The Time article generally reads like an idiots guide to the Captcha, there was an interesting point in the last paragraph that caught my eye. The Internet archive as part of their book scanning project collects a register of words that the OCR process cannot recognise. It farms those out to sites that need captchas. The owners of those sites do a translation for the archive and then use it on their site for their own turing test purposes.
This is a great example of business needs merging. The Internet Archive needs people to translate the words that the OCR can’t. By farming these out to many of the sites that need to prove their potential users are human they get the benefit of eyes they cannot afford to hire. The sites then get use of an image that can be used as a Captcha, one that they know sophisticated OCR was unable to decode. Everyone wins. One of the great benefits of the Internet is how it eases the connections between peoples needs.
And a trip to the Internet Archive is always a good idea.
Matit I see 11 comments by you having been approved in the past month?

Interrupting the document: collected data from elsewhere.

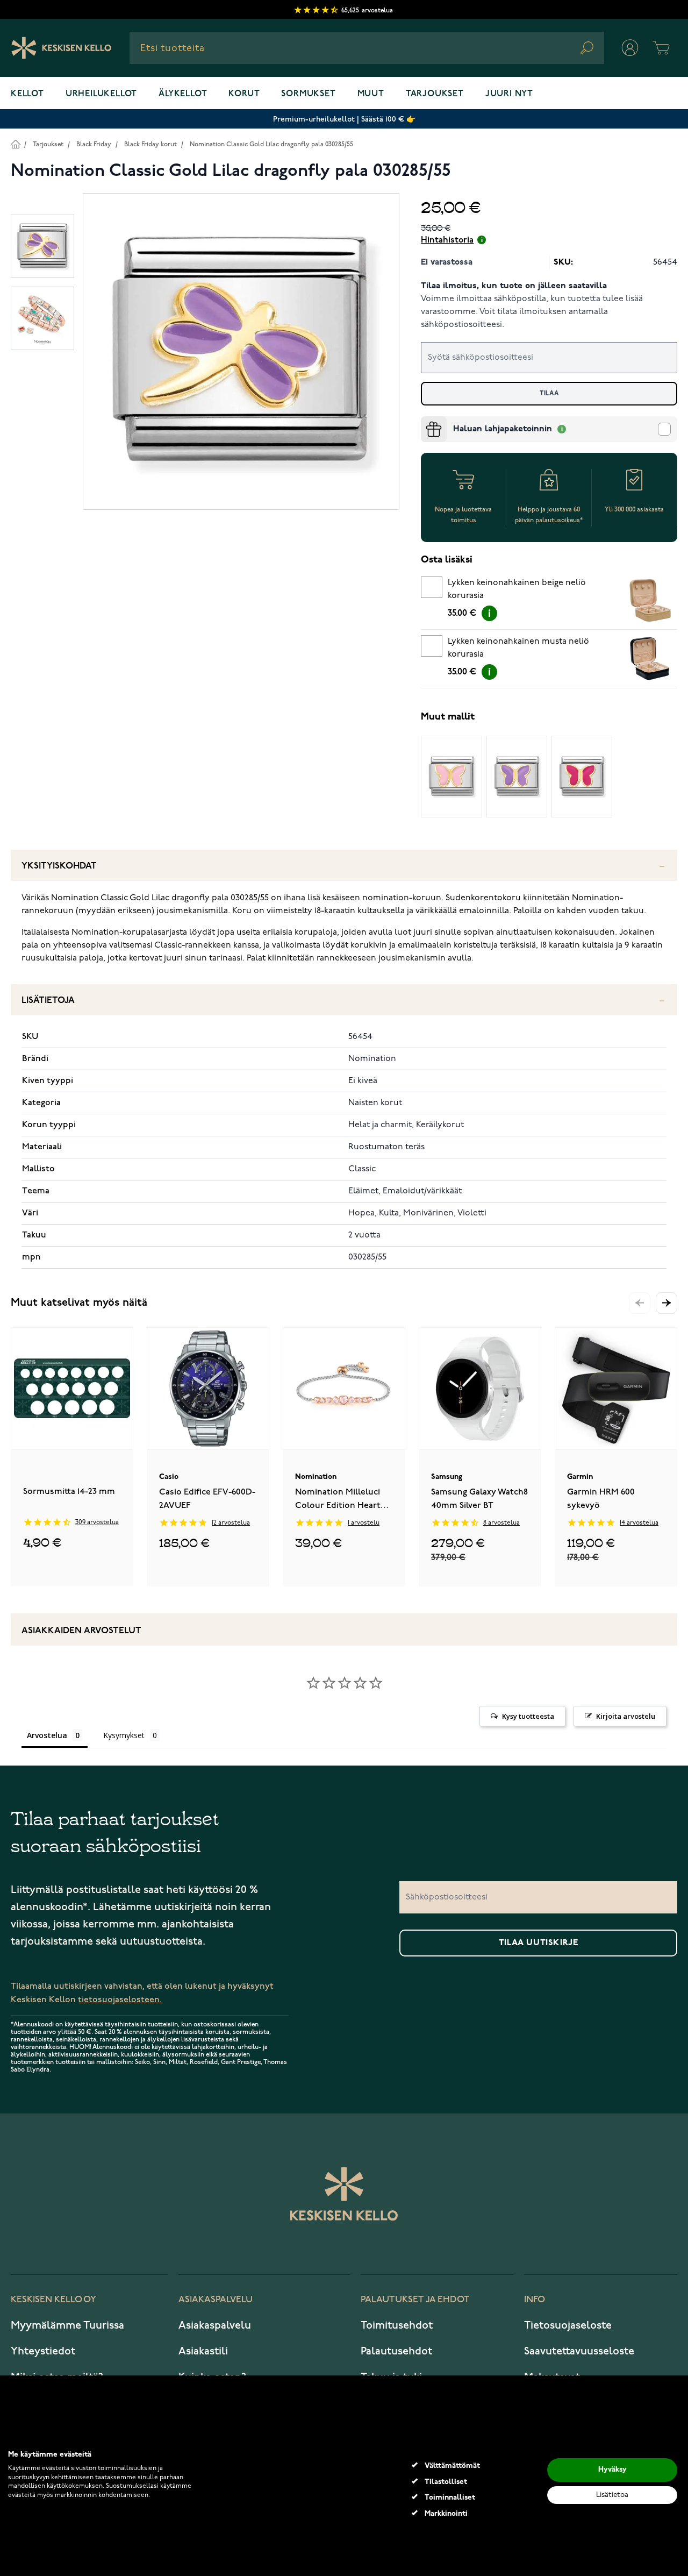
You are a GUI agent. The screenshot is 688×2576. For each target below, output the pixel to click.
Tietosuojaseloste (568, 2325)
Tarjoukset (435, 94)
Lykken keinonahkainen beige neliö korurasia (517, 589)
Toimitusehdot (397, 2325)
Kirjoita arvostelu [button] (625, 1716)
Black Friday (93, 144)
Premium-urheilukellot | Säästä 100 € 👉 (344, 119)
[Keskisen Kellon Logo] (61, 48)
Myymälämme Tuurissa (67, 2325)
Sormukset (308, 94)
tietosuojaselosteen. (120, 2000)
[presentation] (425, 420)
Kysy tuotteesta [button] (528, 1716)
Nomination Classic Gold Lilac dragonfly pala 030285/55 (271, 144)
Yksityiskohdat (59, 866)
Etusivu (15, 143)
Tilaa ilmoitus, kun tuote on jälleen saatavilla (514, 286)
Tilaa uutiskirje (538, 1943)
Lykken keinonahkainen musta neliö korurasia (518, 648)
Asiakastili (203, 2351)
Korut (244, 94)
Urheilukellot (101, 94)
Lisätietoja (48, 1000)
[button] (666, 1303)
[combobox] (367, 48)
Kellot (27, 94)
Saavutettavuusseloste (579, 2351)
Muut (370, 94)
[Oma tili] (630, 47)
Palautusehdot (396, 2351)
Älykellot (183, 94)
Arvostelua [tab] (47, 1735)
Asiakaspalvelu (214, 2325)
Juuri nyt (509, 94)
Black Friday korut (150, 144)
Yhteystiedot (43, 2351)
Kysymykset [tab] (124, 1735)
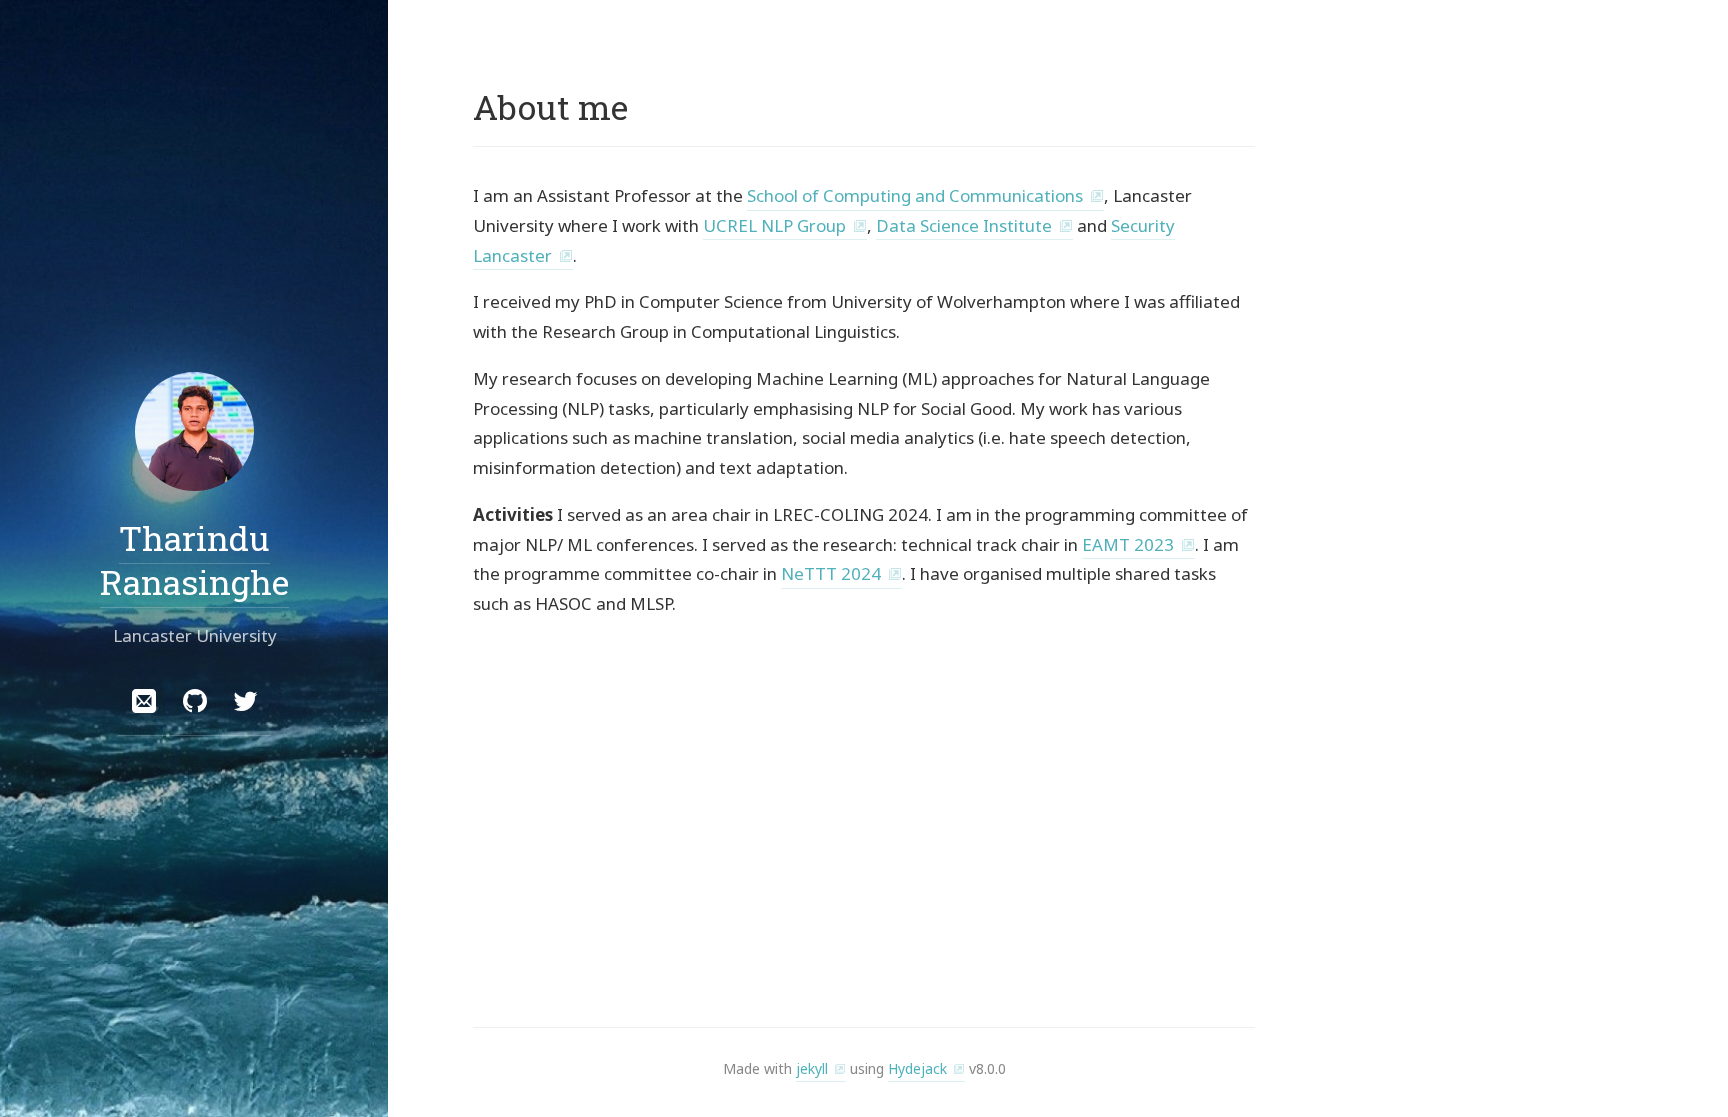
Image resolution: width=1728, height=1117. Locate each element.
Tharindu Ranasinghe (194, 559)
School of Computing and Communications (915, 195)
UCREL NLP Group (774, 225)
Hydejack (917, 1068)
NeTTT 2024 (831, 573)
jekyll (812, 1068)
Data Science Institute (964, 225)
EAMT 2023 (1128, 544)
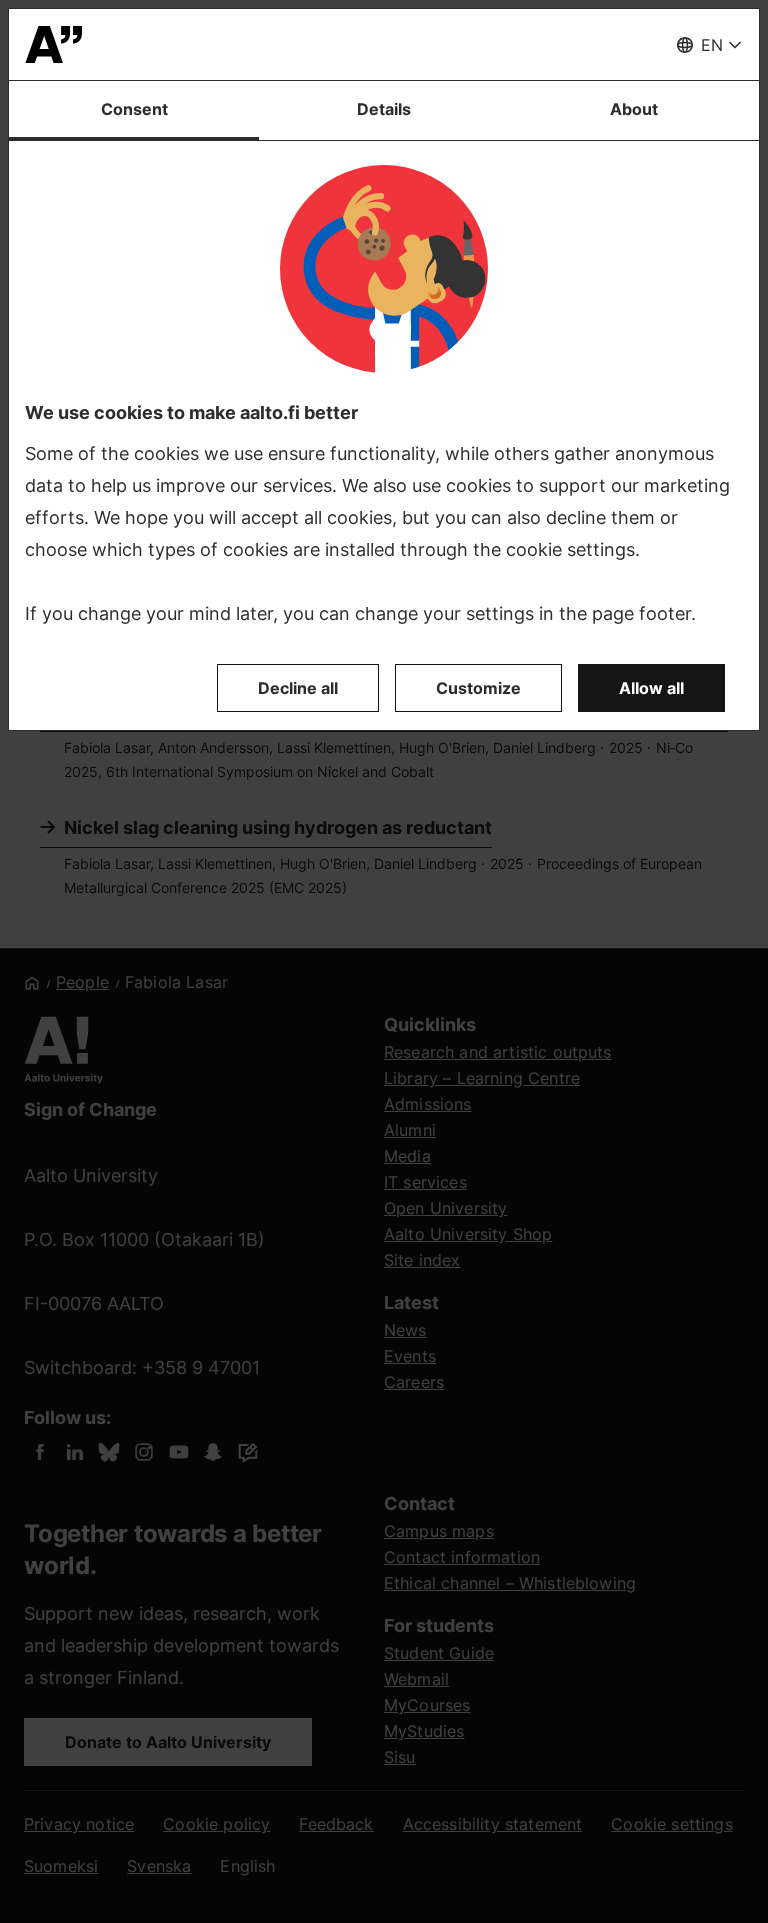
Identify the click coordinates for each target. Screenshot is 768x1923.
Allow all (651, 688)
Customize (478, 688)
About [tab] (634, 109)
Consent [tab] (134, 109)
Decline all (298, 688)
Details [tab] (384, 109)
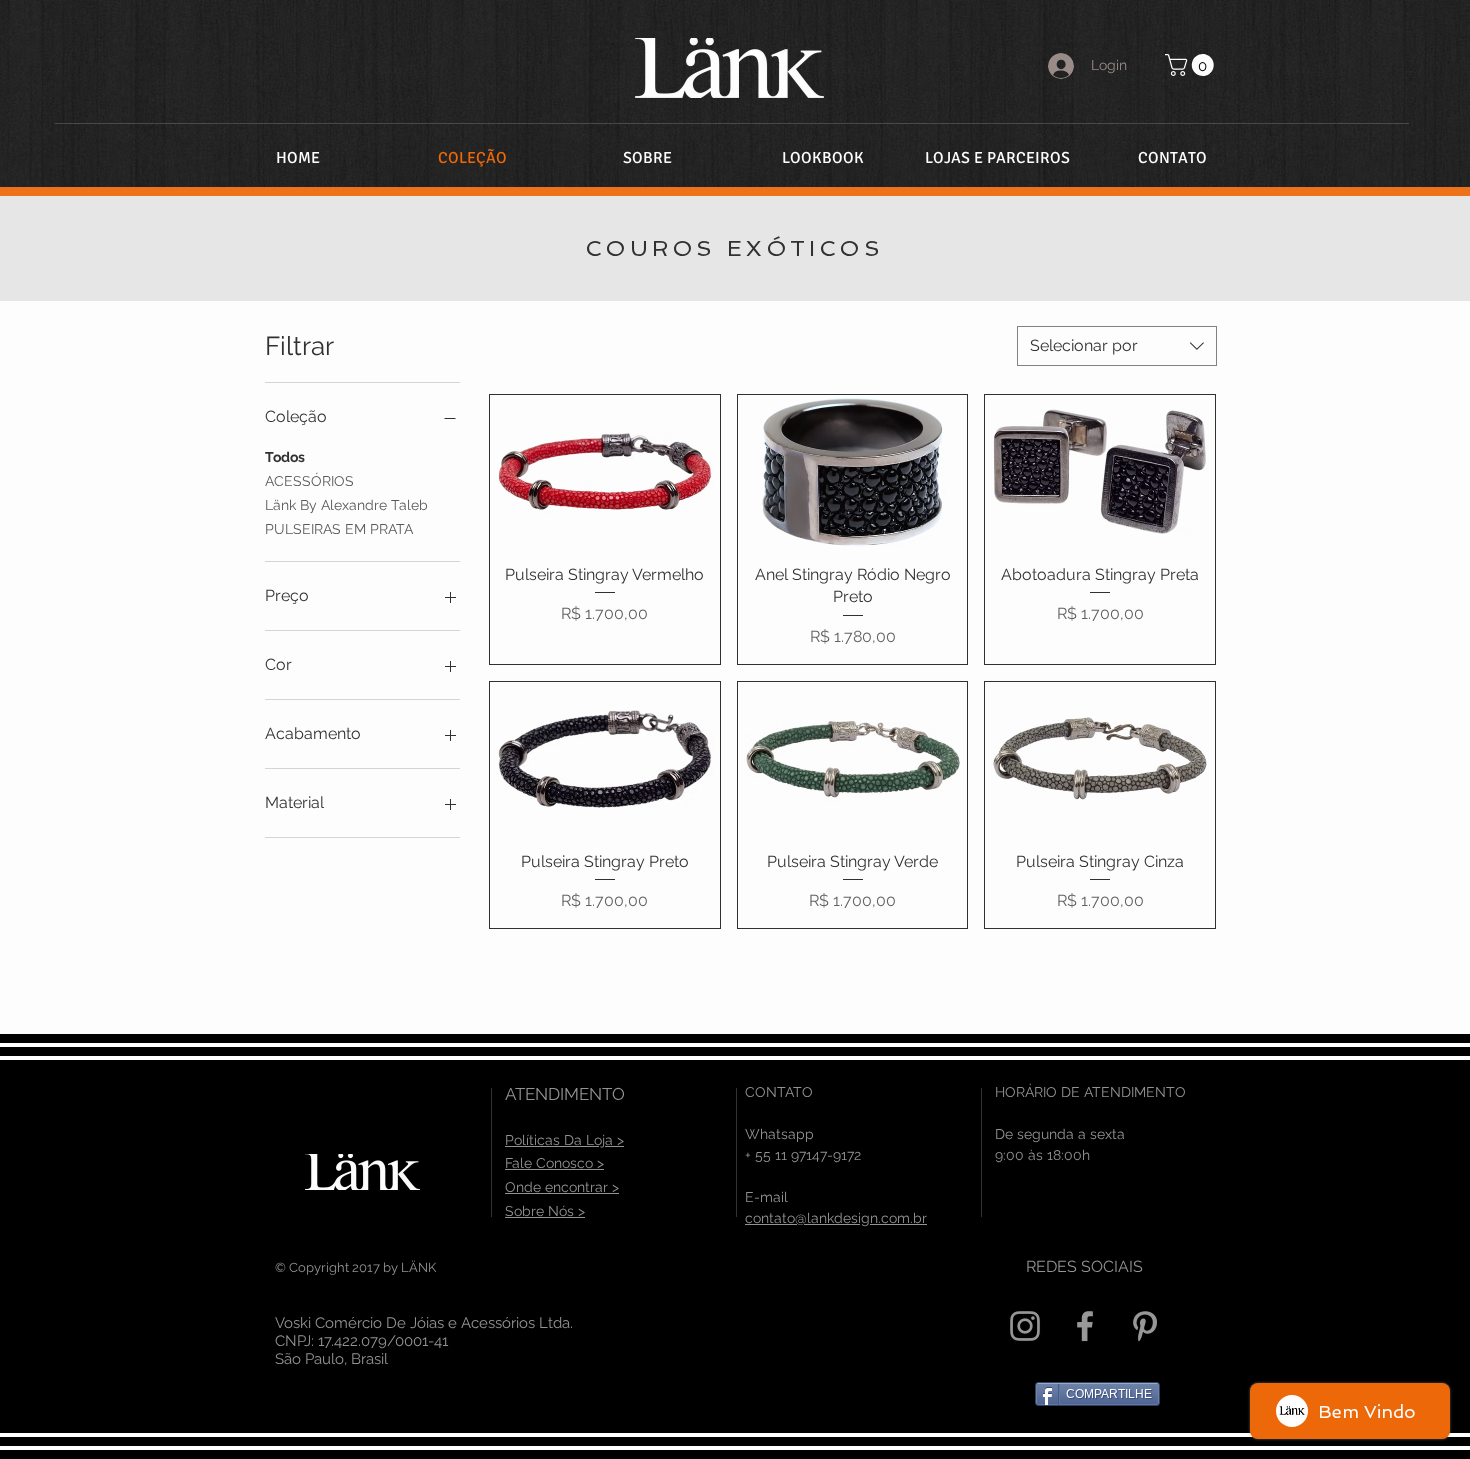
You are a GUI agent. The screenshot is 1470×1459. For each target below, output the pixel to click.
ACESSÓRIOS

Thanks for pointing out the URL error. All comments on the site are moderated to ensure post with Spam do not get posted. I do not review the thousands of spam submissions the system flags each day so if your post have been getting flagged as spam I suggest you login and post a comment.
Interesting but I sure don’t need captchas foiling me… rapidshare for example… its alot easier and CHEAPER (free) to use software that automatically downloads from the site or switches IP addresses.. so I don’t have to mess with the security features.
I think this is only fair and not stealing because I work for an international company that has one IP for its entire network. This makes fighting over rapidshare bandwith a pain. Its only fair I should have something in my corner when everything else is stacked against me.
I depend on captcha defeating software daily.